Which is fine, because being a Cantrip spamming Blaster is the Warlock core identity.

Being the top end of melee performance, is not.
 

EzekielRaiden

Follower of the Way
A D&D 2024 warlock with those invocations and a build/spells to match is considerably better than "merely adequate" in melee.
Then show me the numbers. I can't see what the new foresight does, for example--and I think it's hilariously ridiculous to be comparing the damage output predicated on a ninth-level spell.

If a character sinking only half of their resources into doing something makes them almost as good as the class dedicated to that thing, there is a problem.
And that's my point--I don't think it does. Mastery properties weren't available to us until very late in the playtest, and only true martial characters get access AFAIK. Certainly Warlocks don't. E.g. Graze is damage on a miss, which is never a bad thing.

If you want your warlock to perform as well in melee as the class that does little else, you should be prepared to have to dedicate so many of your class abilities to it that you can do as little else. That includes using your spells to keep up.
I don't want to perform that well though. I just want to be reasonably decent. I think any class "that does little else" is incredibly stupid, bad design that should never have existed in the first place, because it contradicts the open, explicit designer intent of having "pillars" of play.

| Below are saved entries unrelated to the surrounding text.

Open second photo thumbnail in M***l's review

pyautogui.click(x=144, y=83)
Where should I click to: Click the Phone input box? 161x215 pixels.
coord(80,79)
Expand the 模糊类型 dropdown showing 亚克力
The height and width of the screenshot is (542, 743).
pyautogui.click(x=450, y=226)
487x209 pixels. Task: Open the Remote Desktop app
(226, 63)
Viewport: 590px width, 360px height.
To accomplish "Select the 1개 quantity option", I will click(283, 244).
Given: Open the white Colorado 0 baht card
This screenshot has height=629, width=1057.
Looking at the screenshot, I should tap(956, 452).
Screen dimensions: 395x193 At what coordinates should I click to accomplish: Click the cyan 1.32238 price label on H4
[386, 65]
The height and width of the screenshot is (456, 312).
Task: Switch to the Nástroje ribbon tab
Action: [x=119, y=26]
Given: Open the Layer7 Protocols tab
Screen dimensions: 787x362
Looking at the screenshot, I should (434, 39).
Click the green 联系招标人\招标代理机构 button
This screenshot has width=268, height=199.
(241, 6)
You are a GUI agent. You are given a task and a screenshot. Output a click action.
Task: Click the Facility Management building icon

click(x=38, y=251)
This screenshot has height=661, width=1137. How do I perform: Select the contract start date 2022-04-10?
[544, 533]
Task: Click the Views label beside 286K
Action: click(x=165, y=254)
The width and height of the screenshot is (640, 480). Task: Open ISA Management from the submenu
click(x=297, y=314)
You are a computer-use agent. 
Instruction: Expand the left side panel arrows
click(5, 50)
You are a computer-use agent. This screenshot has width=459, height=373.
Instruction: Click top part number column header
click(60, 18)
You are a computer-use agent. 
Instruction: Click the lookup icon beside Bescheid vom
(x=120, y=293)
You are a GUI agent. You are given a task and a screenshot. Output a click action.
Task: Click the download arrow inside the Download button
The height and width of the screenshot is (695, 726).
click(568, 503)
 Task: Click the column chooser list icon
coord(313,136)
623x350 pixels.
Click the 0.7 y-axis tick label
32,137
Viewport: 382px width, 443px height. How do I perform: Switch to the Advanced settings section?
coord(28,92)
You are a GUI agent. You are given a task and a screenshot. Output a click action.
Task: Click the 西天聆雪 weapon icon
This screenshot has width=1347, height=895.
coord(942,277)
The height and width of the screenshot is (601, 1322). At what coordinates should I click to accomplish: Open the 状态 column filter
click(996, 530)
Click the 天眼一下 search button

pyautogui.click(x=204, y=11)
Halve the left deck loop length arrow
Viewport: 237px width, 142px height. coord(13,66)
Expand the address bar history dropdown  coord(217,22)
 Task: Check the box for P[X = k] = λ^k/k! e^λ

And that's part of why I included that last line. Fighters, the class we were explicitly told wasn't getting other features because they'd be the absolute kings of combat, are not and never were the kings of combat. So if the claim is "it's BS that something that can cast spells is the best at fighting in melee," you should have condemned 5.0 from the start. The ship has sailed. Unless and until they actually do design a game where Fighters are so much better at combat that it justifies them being stunted weaklings in every other aspect of gameplay, I don't take this argument even remotely seriously.

Which is fine, because being a Cantrip spamming Blaster is the Warlock core identity.

Being the top end of melee performance, is not.
Then show me the numbers. Prove that its, in fact, the best or nearly-best meleer. Preferably without having to depend on a friggin' 9th level spell.